Capital spending remains constant despite production target slump.

America’s second largest oil company, Chevron, has reduced its 2017 production targets by 6%. The company also said that high market prices have pushed its breakeven price to more than $100 per barrel, according to news agency Reuters.

The company, like many of its peers, has seen mixed results from heavy spending to lift oil and natural gas production, and shareholders in the sector are pushing for more cost discipline.

Chevron trimmed its 2017 production outlook to 3.1 million barrels of oil equivalent per day (boepd) from a previous forecast of 3.3 million boepd, but stuck to plans to spend $40 billion this year on capital projects, about as much as last year.

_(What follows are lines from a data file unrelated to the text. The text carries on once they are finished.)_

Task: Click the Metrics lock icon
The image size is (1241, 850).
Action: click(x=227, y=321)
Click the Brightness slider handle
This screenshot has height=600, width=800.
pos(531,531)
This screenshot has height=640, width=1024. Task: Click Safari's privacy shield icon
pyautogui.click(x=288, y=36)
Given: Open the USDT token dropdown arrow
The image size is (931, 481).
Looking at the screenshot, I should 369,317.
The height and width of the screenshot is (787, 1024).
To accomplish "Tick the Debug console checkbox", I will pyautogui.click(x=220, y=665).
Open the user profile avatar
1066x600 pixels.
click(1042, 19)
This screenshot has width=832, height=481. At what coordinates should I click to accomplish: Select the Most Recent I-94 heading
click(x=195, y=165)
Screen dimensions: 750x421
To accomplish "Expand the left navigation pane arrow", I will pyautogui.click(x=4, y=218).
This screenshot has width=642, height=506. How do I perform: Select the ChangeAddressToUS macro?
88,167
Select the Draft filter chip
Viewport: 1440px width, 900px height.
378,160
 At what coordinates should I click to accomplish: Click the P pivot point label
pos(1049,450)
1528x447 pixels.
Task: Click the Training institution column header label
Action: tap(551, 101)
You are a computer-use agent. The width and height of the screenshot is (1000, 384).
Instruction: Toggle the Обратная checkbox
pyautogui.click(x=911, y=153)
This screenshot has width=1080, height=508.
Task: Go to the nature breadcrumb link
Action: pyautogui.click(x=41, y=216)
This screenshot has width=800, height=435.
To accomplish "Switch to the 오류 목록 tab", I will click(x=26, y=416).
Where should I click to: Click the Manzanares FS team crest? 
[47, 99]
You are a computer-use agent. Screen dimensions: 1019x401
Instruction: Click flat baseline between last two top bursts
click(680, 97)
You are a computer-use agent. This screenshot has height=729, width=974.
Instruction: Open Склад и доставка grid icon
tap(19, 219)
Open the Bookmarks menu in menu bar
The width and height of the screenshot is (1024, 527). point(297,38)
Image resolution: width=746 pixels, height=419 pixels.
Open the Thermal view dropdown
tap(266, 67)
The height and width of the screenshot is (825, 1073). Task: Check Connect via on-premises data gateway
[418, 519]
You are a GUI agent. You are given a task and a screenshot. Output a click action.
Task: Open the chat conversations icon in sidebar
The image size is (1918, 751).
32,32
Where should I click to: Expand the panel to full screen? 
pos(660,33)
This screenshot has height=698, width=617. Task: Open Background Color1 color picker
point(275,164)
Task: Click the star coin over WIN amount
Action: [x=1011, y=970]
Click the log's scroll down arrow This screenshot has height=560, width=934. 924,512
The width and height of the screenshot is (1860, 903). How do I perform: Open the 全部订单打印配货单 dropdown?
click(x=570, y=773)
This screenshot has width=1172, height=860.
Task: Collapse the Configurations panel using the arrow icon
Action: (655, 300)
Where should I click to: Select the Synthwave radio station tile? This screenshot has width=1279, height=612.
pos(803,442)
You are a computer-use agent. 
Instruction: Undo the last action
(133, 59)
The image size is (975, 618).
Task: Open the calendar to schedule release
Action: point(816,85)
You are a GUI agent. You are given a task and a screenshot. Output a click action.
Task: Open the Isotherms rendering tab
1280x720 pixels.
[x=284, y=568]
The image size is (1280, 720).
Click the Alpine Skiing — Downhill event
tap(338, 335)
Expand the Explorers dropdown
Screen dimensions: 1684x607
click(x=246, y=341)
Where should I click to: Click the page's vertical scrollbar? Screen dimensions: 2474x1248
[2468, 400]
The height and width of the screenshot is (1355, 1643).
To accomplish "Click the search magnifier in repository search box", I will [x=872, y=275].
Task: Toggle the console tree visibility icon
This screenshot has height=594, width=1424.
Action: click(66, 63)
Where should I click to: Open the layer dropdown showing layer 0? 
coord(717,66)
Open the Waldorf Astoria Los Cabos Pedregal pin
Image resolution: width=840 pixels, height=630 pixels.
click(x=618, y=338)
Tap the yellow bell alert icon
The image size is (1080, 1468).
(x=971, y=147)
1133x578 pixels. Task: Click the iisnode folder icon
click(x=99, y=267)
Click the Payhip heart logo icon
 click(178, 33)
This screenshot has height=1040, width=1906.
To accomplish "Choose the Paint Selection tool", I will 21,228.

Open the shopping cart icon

“Our growth strategy remains intact, though some things have changed,” chief executive John Watson told Reuters at the company’s analyst day in New York.

Despite the more cautious production forecast, Chevron raised the oil price used in its planning models to $110 a barrel from $79. Exxon Mobil, the largest U.S. oil company, is using a similar level of $109 a barrel in its budgets, based on 2013 average prices.

“There comes a point when some projects just won’t be able to compete for capital” below $110 per barrel, Watson told reporters after the analyst meeting.

Watson cautioned that not all price rises go to Chevron. High crude oil prices have, paradoxically, cut Chevron’s cost reimbursement in some contracts and increased costs, Watson said. An increase in the price of oil can entitle Chevron’s partners to a higher share of production.

“When prices increase, it’s just arithmetic at that point,” he said.
In January,

Chevron said it expected production of 2.6 million boepd this year, up 0.5 percent from last year.

Chevron’s stock fell $1.33, or 1.1 percent, to close Tuesday trading at $114.51.